[HN Gopher] Understanding Fast-Math
       ___________________________________________________________________
        
       Understanding Fast-Math
        
       Author : ingve
       Score  : 63 points
       Date   : 2021-12-08 08:20 UTC (1 days ago)
        
 (HTM) web link (pspdfkit.com)
 (TXT) w3m dump (pspdfkit.com)
        
       | optimalsolver wrote:
       | "-fno-math-errno" and "-fno-signed-zeros" can be turned on
       | without any problems.
       | 
       | I got a four times speedup on <cmath> functions with no loss in
       | accuracy.
       | 
       | See also "Why Standard C++ Math Functions Are Slow":
       | 
       | https://medium.com/@ryan.burn/why-standard-c-math-functions-...
        
         | iamcreasy wrote:
         | Sorry, if it's a basic question - but does recompiling C/C++
         | code(with/without flags) produce more efficient code most of
         | the time? For example - let say I am using a binary that was
         | compiled on a processor that didn't have support for SIMD.

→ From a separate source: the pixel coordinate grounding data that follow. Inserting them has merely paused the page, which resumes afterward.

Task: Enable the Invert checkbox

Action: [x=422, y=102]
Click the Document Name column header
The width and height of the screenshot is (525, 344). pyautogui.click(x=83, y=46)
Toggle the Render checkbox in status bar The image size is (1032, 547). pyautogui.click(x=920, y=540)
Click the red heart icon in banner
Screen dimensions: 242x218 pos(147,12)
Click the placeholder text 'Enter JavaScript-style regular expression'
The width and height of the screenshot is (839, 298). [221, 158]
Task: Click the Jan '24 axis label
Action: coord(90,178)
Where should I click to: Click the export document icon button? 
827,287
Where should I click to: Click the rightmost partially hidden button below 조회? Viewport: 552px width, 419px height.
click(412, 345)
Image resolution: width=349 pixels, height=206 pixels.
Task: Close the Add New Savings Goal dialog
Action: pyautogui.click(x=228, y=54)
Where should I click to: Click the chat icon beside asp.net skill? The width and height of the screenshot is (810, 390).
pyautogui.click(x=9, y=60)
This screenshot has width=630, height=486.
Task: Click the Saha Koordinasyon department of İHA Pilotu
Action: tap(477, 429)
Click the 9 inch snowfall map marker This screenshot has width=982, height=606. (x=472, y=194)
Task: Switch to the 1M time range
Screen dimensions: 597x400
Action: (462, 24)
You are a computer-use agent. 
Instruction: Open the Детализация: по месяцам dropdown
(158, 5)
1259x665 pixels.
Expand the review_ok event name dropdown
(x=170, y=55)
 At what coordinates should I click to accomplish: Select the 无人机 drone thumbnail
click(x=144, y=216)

         | Assuming the program is capable of taking advantage of SIMD
         | instructions, and also assuming my processor support SIMD -
         | would it make sense to recompile the C/C++ code on my system
         | again hoping the newer binary would run faster?
        
           | optimalsolver wrote:
           | The more CPU-bound your program, the more benefit you'll see
           | from the optimization flags. If your program is constantly
           | waiting around for input on a network channel, then it may
           | not help as much.
           | 
           | My currently used optimization flags are: -O3 -fno-math-errno
           | -fno-signed-zeros -march=native -flto
           | 
           | Only use -march=native if the program is only intended to run
           | on your own machine. It carries out architecture-specific
           | optimizations that make the program non-portable.
           | 
           | Also look into profile-guided optimization, where you compile
           | and run your program, automatically generate a statistical
           | report, then recompile using that generated information. It
           | can result in some dramatic speedups.
           | 
           | https://ddmler.github.io/compiler/2018/06/29/profile-
           | guided-...
        
           | KMag wrote:
           | Yes. Careful selection of compilation flags can greatly
           | improve performance.
           | 
           | My employer spends many millions of dollars annually running
           | numerical simulations using double precision floating point
           | numbers. Some years ago when we retired the last machines
           | that didn't support SSE2, adding a flag to allow the compiler
           | to generate SSE2 instructions had a big time and cost savings
           | for our simulations.
        
             | jcranmer wrote:
             | > Some years ago when we retired the last machines that
             | didn't support SSE2, adding a flag to allow the compiler to
             | generate SSE2 instructions had a big time and cost savings
             | for our simulations.
             | 
             | That's kind of a special case, though. Without SSE2, you're
             | using x87 for floating-point numbers, and even using scalar
             | floating point on x87 is going to be a fair bit slower than
             | using scalar floating point SSE instructions. Of course,
             | enabling SSE also allows you to vectorize floating point at
             | all, but you'll still be seeing improvements just from
             | scalar SSE instead of x87.
        
           | mhh__ wrote:
           | 3 thoughts:
           | 
           | 1. Using SIMD can be a big win, so yes.
           | 
           | 2. SIMD (vectorization) is not the only optimization your
           | compiler can do, the compiler has a model of the processor so
           | it can pick the right instructions and lay them out properly
           | with as many tricks as they can describe generically.
           | 
           | 3. Compilers have PGO. Use it (if you can). Compilers without
           | PGO are a bit like an engine management unit with no sensors
           | - all the gear, no idea. The compiler has to assume a hazy
           | middle-of-the-road estimate of what branches will be
           | exercised, whereas with PGO enabled your compiler can make
           | the cold code smaller, and be more aggressive with hot code
           | etc. etc.
        
             | bee_rider wrote:
             | > all the gear, no idea
             | 
             | I like this because it only makes sense in some accents.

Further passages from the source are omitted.